セグメント別に見てみると、「Xperia」スマートフォン事業を含む「モバイル・コミュニケーション」領域は、同期単独の業績、第1四半期からの累計業績ともに前年比で減収減益。通期の業績見通しでも売上高を2018年10月時点の予想から下方修正(営業損失の予想は据え置き)するなど、好調な他領域とは裏腹に苦戦が続いている。
苦戦の続くXperia。ソニーはどうするつもりなのだろうか。報道関係者向けの決算説明会の質疑応答のうち、モバイル・コミュニケーション領域に関するやりとりを抜粋して見てみよう。応答者は、同社のCFO(最高財務責任者)で、ソニーモバイルコミュニケーションズ(モバイル・コミュニケーション領域の事業会社)の社長も務めていた十時裕樹専務。
―― モバイル・コミュニケーション領域について、昨年度(2017年度)に引き続き厳しい状況にあると思います。赤字を出しても事業を継続する方針に変わりはないのでしょうか。事業再構築の状況と合わせて、考えを改めて聞かせてください。
十時専務 現在の赤字は、10月時点でお話したものからかけ離れてたものではありません(筆者注:10月時点の予想から売上高は下方修正したものの、営業損失は据え置いている)。
先ほどの説明でも申し上げた通り、構造改革は順調に進んでいます。2020年度に損益を均衡させると同時に、同年度までに2017年度比で50%の費用削減するという方針に変更はありません。
(現時点では)これらの改革は計画通りに進んでいるとご理解いただければと思います。
―― 昨今、日本市場でもミドルレンジスマートフォンの売れ行きが良くなってきています。
第4四半期、あるいは2019年度以降に、日本を含めた世界市場において(中核となるモデルを)「ハイエンド」から「ミドルレンジ」に変えるなど、販売戦略の変更はお考えでしょうか。

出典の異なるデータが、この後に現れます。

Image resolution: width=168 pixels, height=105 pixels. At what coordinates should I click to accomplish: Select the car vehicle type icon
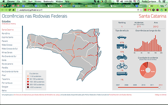click(x=122, y=38)
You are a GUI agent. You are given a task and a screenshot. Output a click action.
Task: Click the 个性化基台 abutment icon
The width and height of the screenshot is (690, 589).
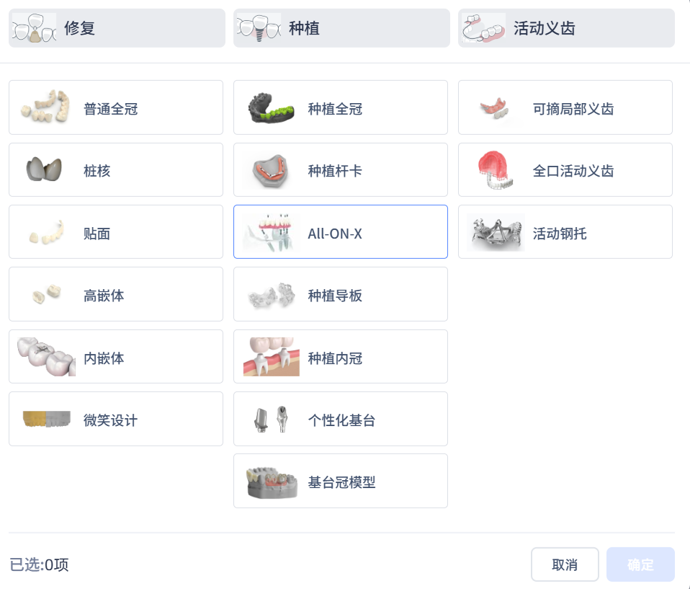point(271,419)
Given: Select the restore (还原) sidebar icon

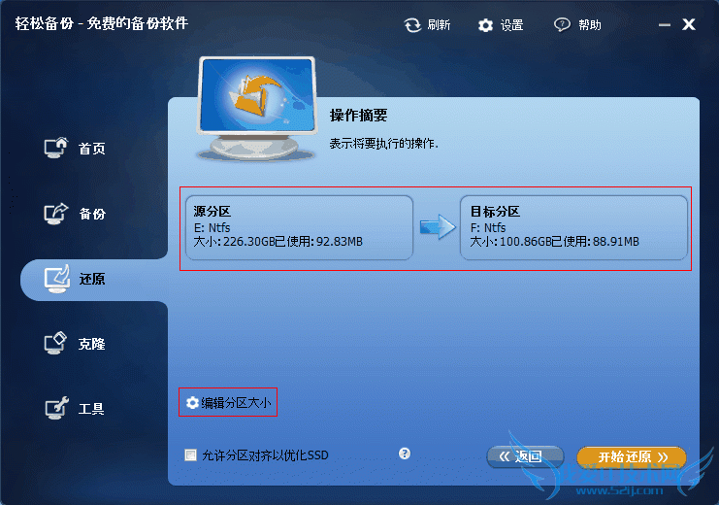Looking at the screenshot, I should 57,278.
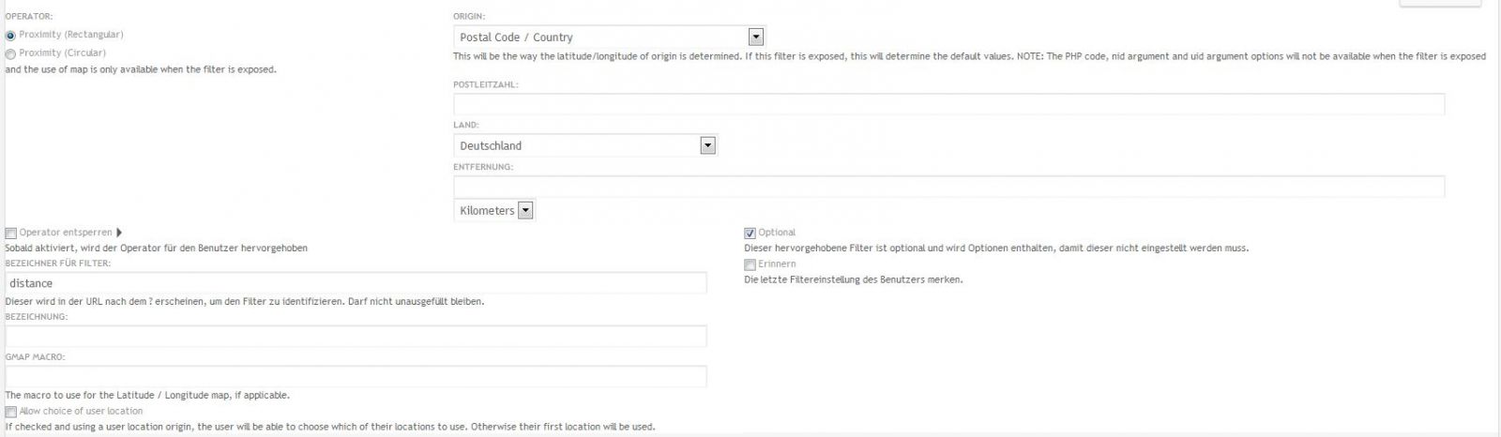Click the arrow icon beside Operator entsperren

pyautogui.click(x=119, y=233)
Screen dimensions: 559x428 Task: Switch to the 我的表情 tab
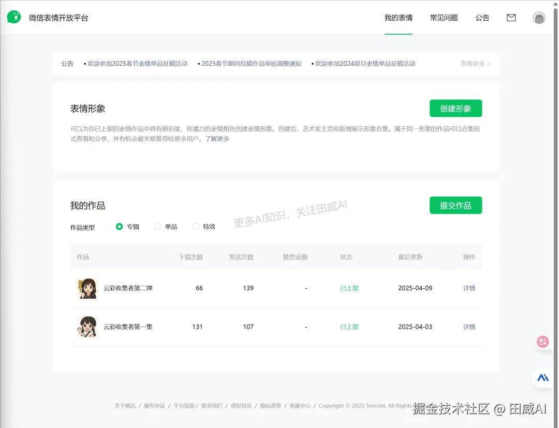(398, 17)
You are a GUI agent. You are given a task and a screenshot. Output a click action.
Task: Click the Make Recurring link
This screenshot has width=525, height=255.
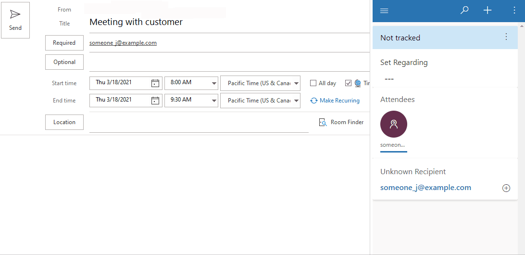click(335, 101)
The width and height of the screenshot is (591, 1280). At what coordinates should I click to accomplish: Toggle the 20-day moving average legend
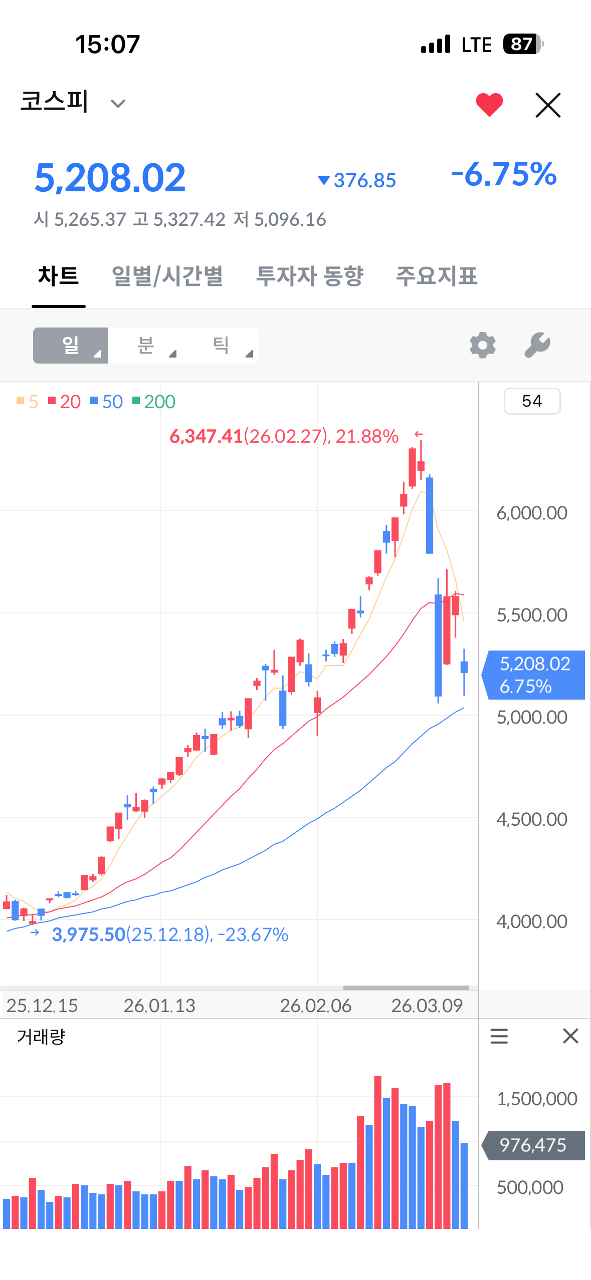pyautogui.click(x=64, y=402)
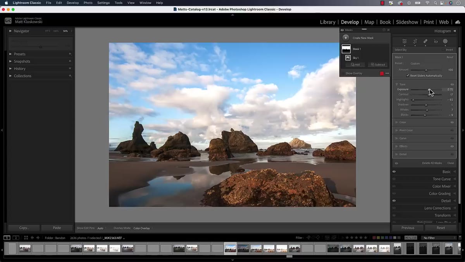Image resolution: width=465 pixels, height=262 pixels.
Task: Select the Mask 1 thumbnail
Action: 346,49
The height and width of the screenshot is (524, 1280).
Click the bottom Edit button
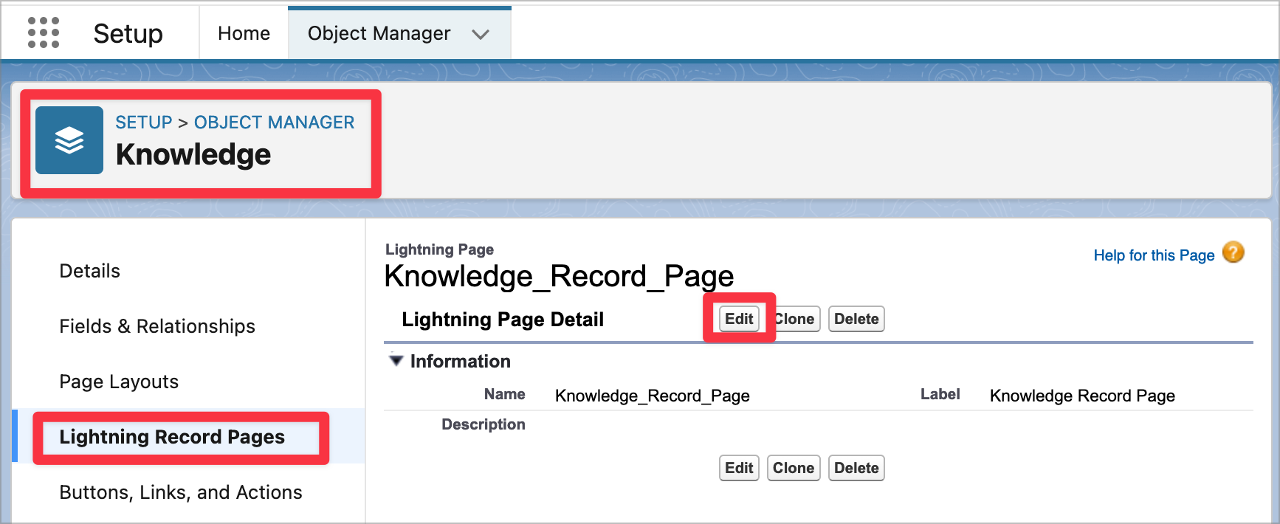(739, 468)
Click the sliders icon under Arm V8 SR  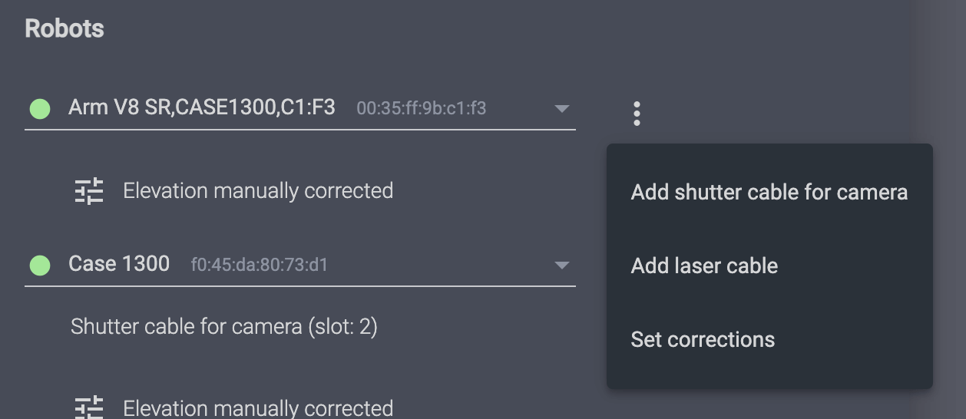(x=89, y=190)

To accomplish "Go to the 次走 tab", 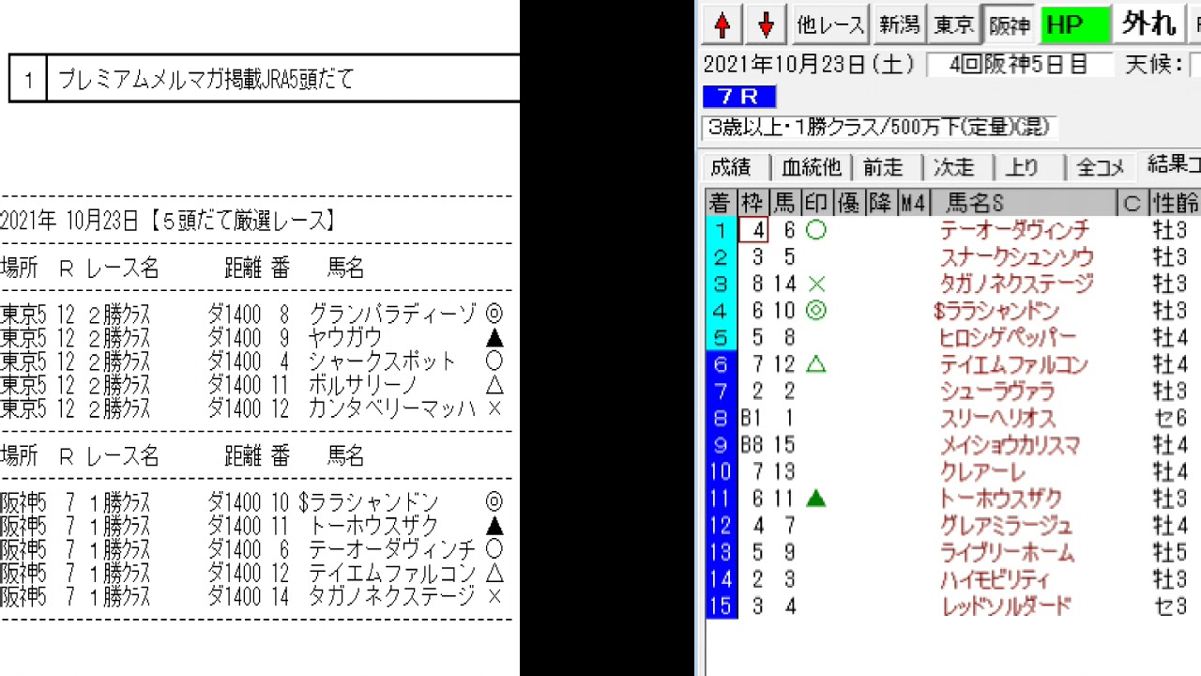I will 953,167.
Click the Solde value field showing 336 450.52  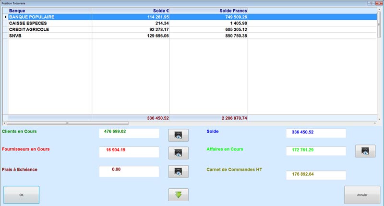click(x=315, y=133)
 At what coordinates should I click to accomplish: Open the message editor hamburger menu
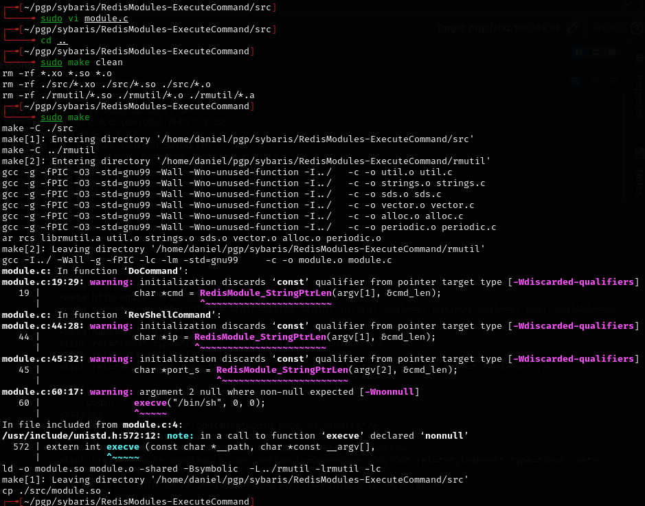[x=614, y=80]
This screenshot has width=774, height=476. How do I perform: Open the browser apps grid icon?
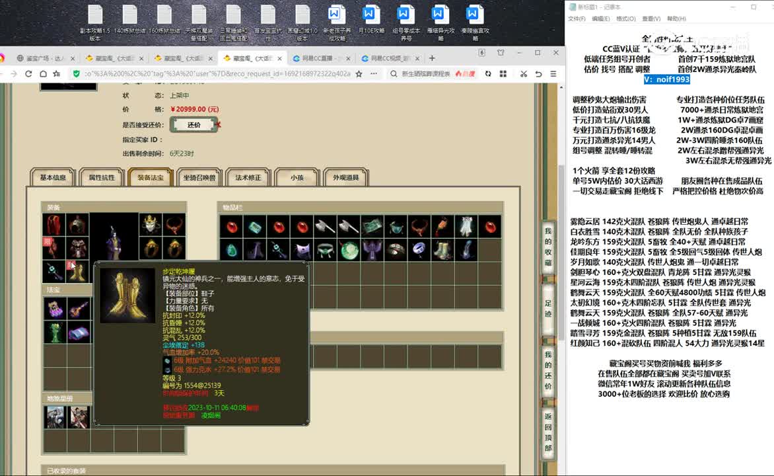[x=503, y=73]
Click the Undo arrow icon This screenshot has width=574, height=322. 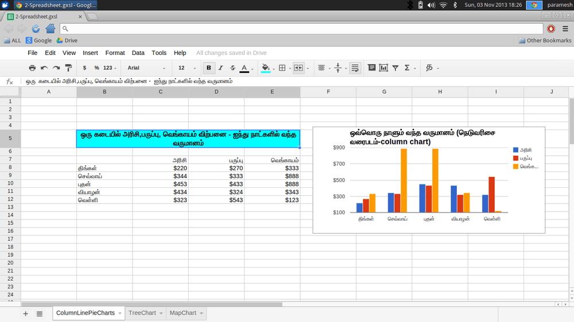45,68
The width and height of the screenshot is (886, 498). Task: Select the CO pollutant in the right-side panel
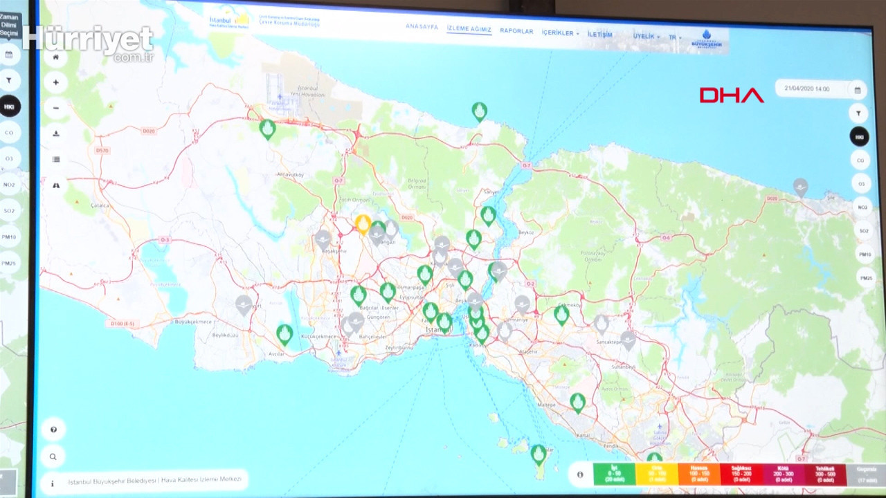click(x=860, y=160)
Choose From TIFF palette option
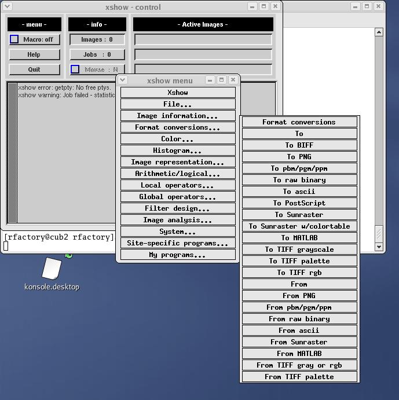Image resolution: width=399 pixels, height=400 pixels. [x=299, y=377]
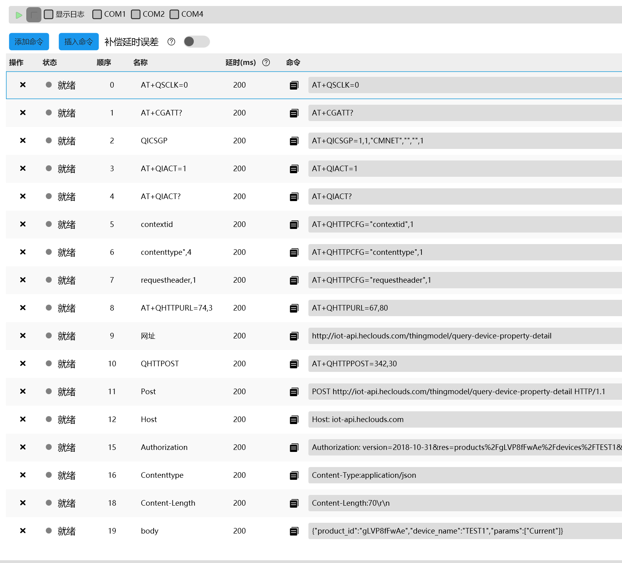Screen dimensions: 622x563
Task: Click copy icon next to body command
Action: click(294, 531)
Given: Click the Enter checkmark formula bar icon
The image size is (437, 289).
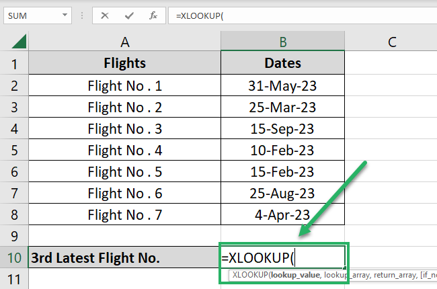Looking at the screenshot, I should (129, 15).
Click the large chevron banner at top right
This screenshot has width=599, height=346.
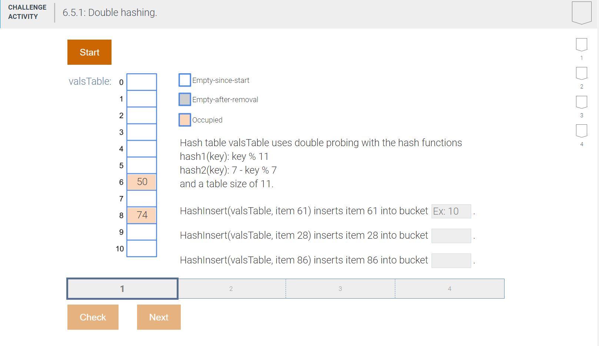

十時専務 販売戦略について詳しくお話することは現時点では難しいところです。
2月に(スペイン・バルセロナ)で「MWC Barcelona 2019」が開催されますが、そこで現在の(ソニーモバイルコミュニケーションズの)経営チームから新しい商品の発表や、販売戦略についての説明があると思うので、そこに期待していただければ、と思います。
日本市場についてですが、ミドルレンジ端末の売れ行き(が伸びていること)も含めて、市場が変化していることは認識しています。それを踏まえて、どうしていくかお話していくことになるかと思います。
2月25日(中央ヨーロッパ時間)から始まるMWC Barcelona 2019において、Xperiaの新製品と共に今後の方針が語られるという。
日本におけるXperiaは、ごく一部の例外を除いて「ハイエンド一辺倒」を貫いてきた。一方、日本以外の市場では、ハイエンドモデルと並行してミドルレンジモデルも多数投入してきた。
記者からの質問にもあった通り、端末価格の高騰もあり、ここ2〜3年は日本でもミドルレンジスマホの売れ行きが好調。ソニー自身もそれは分かっている。
MWC Barcelona 2019で発表されるXperiaの“新製品”は、今まで通りのハイエンドモデル中心なのか。それとも、日本を含む世界市場の変化に合わせてミドルレンジモデルを充実させるのか。
約3週間後、“答え”は明らかとなる。